---
title: Adding a Declarative Site
description: Step-by-step guide for adding a scraper site with site.yaml, JavaScript verbs and scripts, and no site-specific Go code.
doc_version: 1
last_updated: 2026-07-02
---


If your site does not need custom native Go modules or special runtime hooks, the preferred path is now declarative: define the site with a `site.yaml` manifest, keep the scraping behavior in JavaScript, and let the existing engine handle execution, retries, queue policies, and persistence.

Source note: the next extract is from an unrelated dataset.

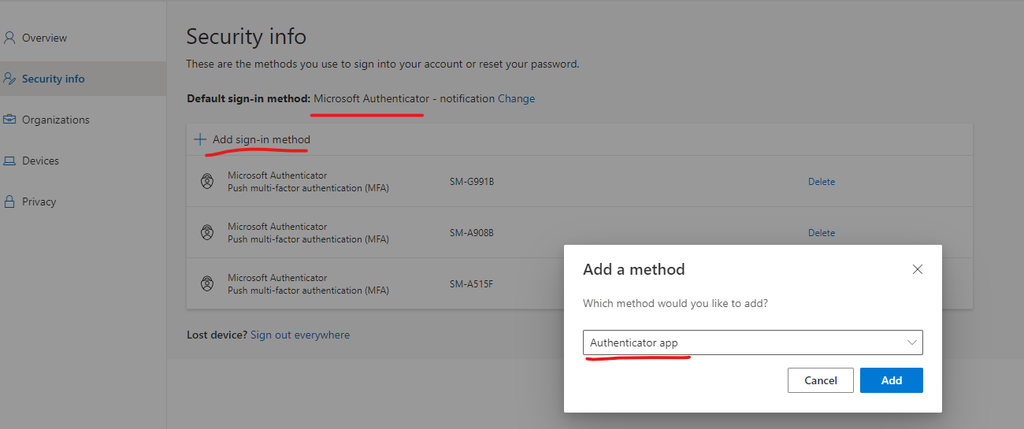Expand the Authenticator app method dropdown
This screenshot has height=429, width=1024.
(x=752, y=342)
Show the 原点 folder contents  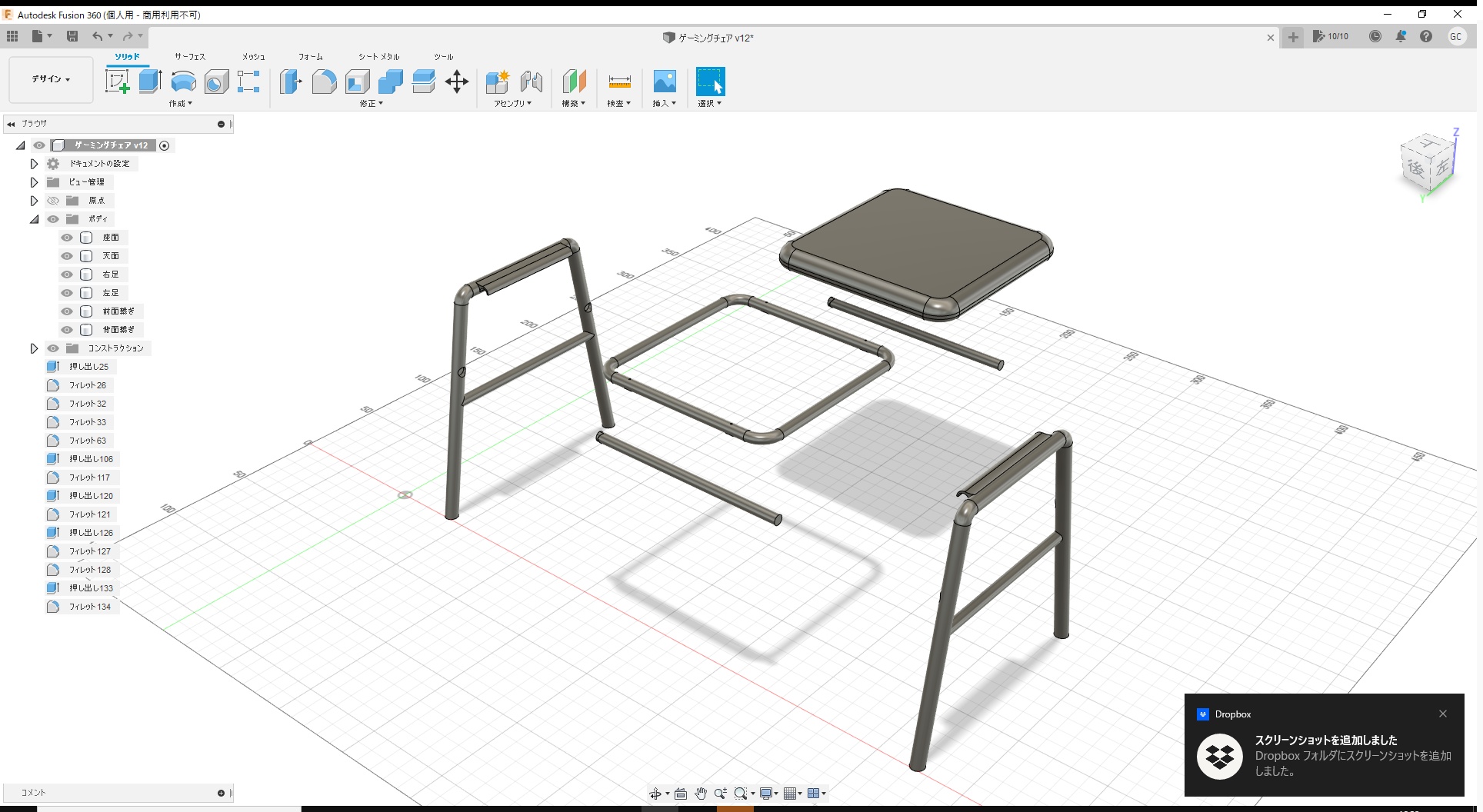pos(34,200)
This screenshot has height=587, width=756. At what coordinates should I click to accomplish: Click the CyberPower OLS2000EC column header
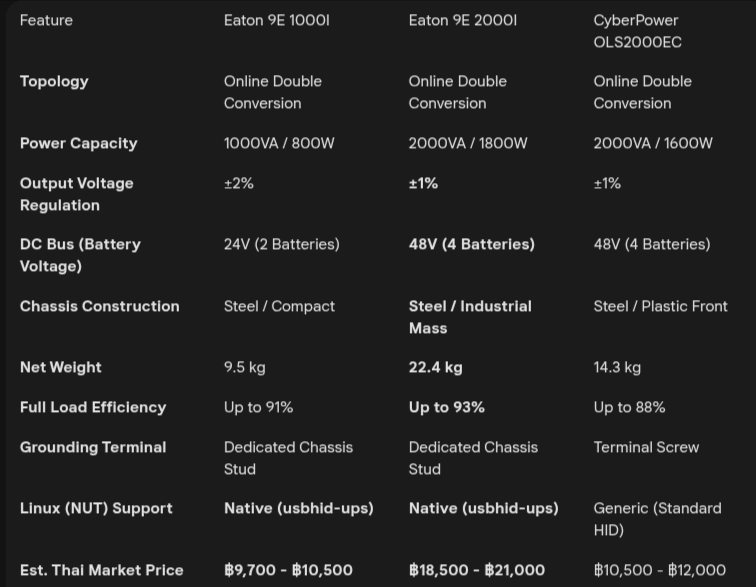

This tutorial shows the no-Go path for adding a site.

## When To Use This Path

Use the declarative path when:

- your site can be described with roots for scripts, verbs, migrations, and optional help
- queue policies are pure metadata
- the site only needs the standard runtime modules already supported by the manifest loader

Do not use this path yet when:

- the site requires a one-off Go-native module
- the site needs custom runtime registrars
- the site needs custom CLI wiring that cannot be shared

For those cases, use `scraper help scraper-adding-a-site` and keep the site Go-defined.

## Step 1 — Create The Site Directory

Create a directory under `sites/<site>/` with:

- `site.yaml`
- `scripts/`
- `verbs/`
- `migrations/`
- optional `fixtures/`

No site-specific Go wrapper is needed for the normal declarative path. The site behavior lives entirely in YAML, SQL, and JavaScript.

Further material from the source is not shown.